**DATA FOR THE TASK**
* * * * *

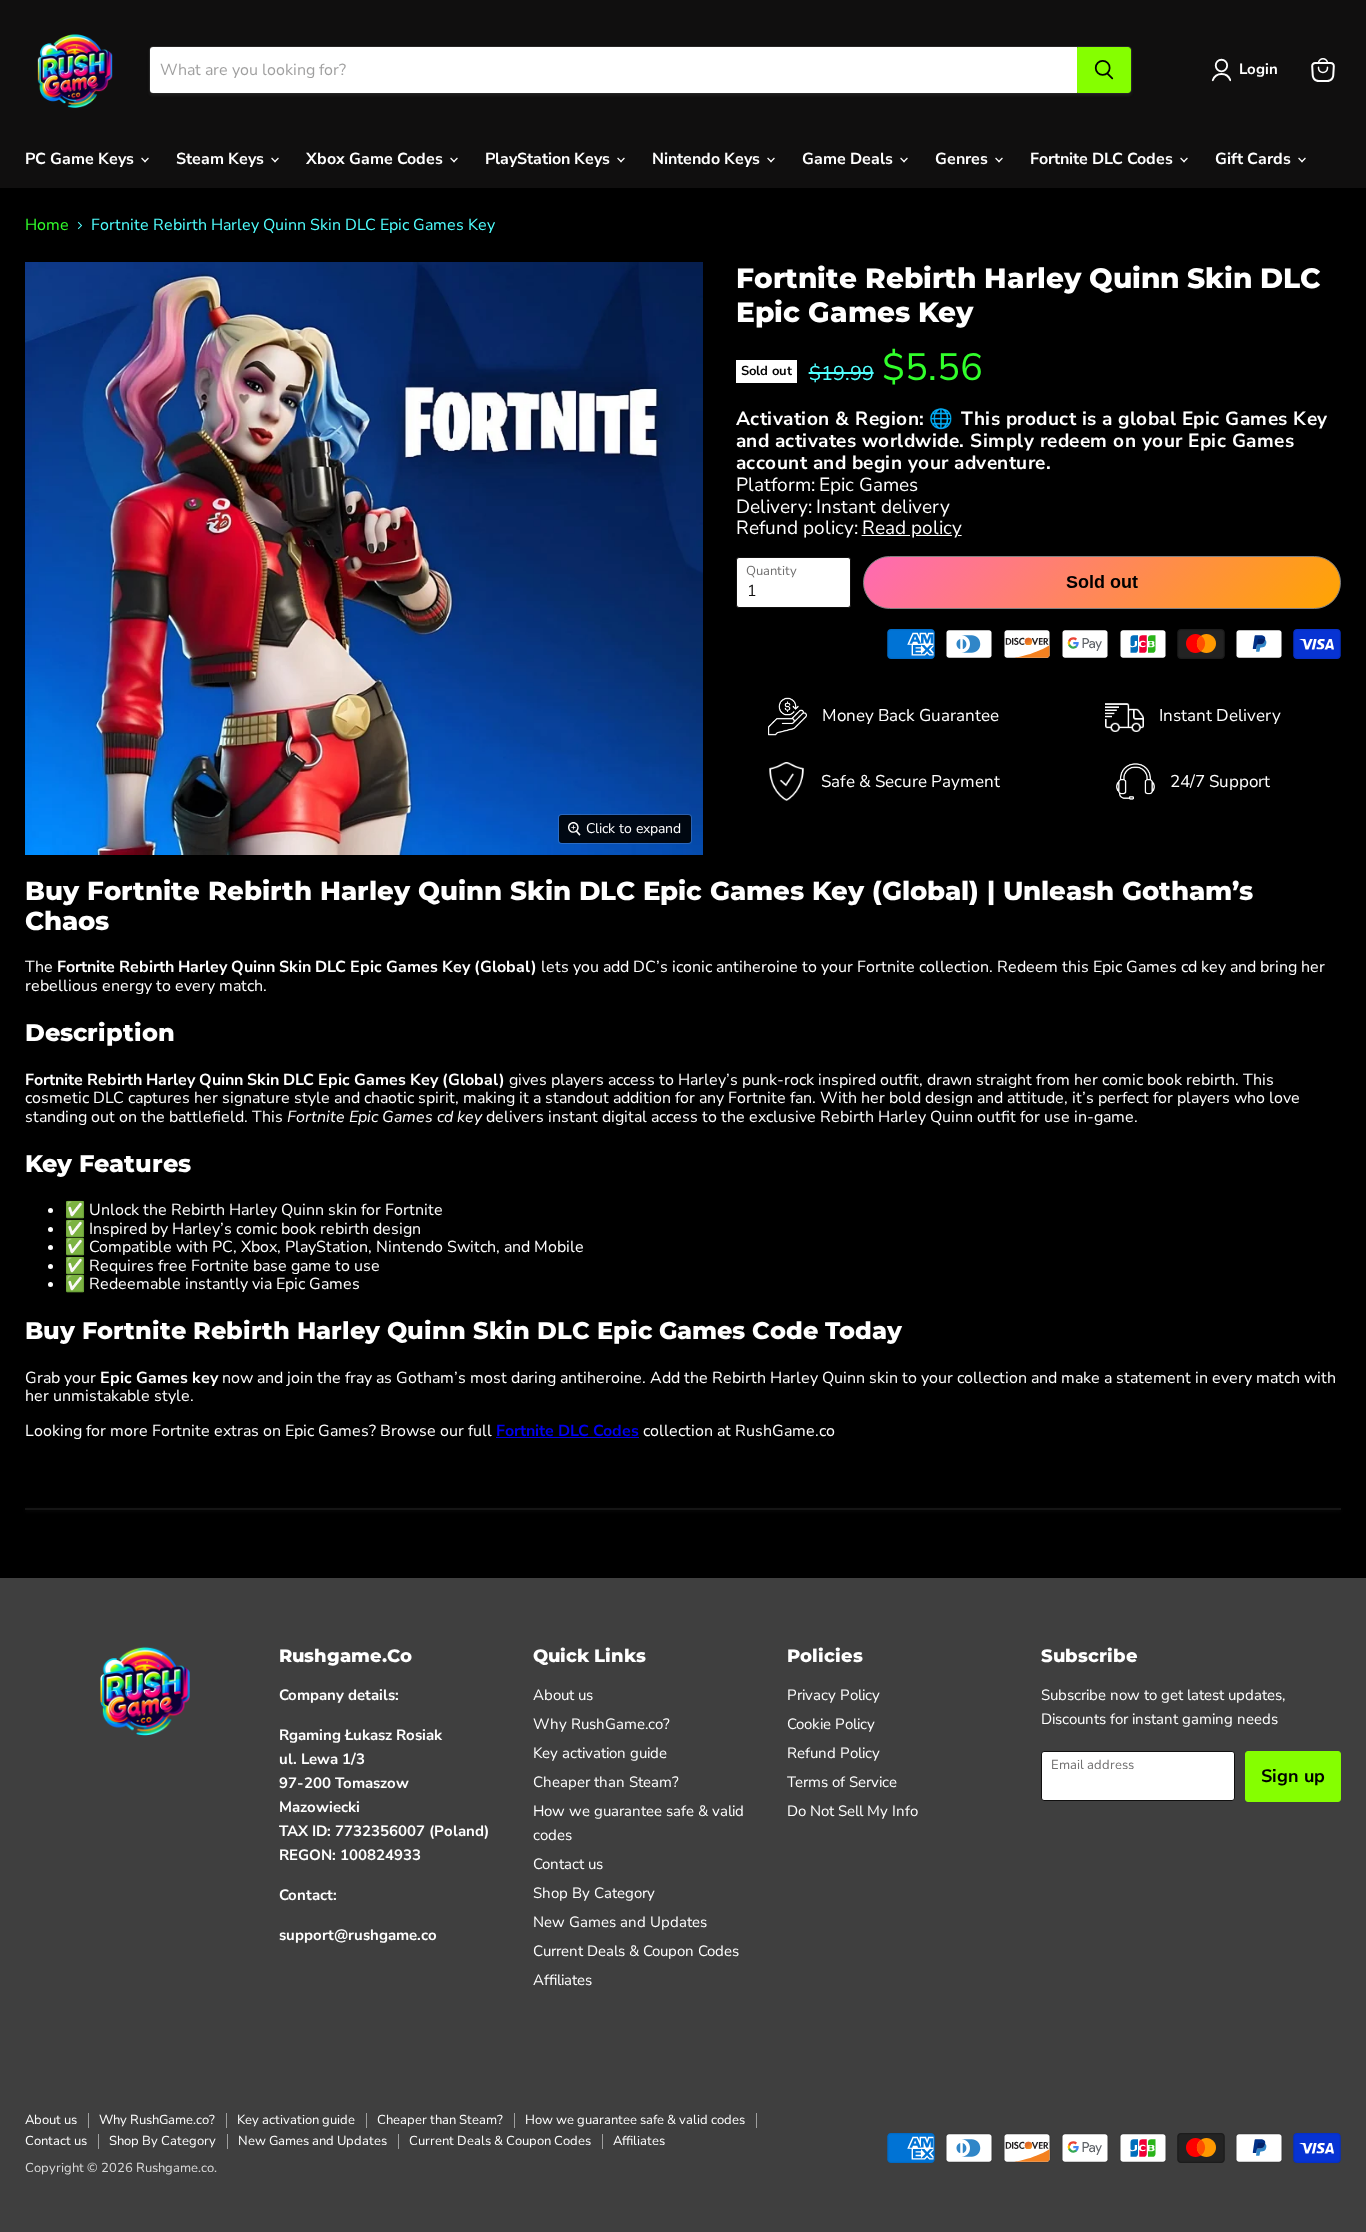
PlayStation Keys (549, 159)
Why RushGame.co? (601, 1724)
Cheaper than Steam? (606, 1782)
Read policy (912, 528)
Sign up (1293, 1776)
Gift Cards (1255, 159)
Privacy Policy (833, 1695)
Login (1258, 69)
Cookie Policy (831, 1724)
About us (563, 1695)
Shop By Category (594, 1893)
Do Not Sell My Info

* * * * *

**TASK TO CARRY OUT**
The records are to be returned word for word, without any of their pictures.

**RESPONSE AREA**
PlayStation Keys (549, 159)
Why RushGame.co? (601, 1724)
Cheaper than Steam? (606, 1782)
Read policy (912, 528)
Sign up (1293, 1776)
Gift Cards (1255, 159)
Privacy Policy (833, 1695)
Login (1258, 69)
Cookie Policy (831, 1724)
About us (563, 1695)
Shop By Category (594, 1893)
Do Not Sell My Info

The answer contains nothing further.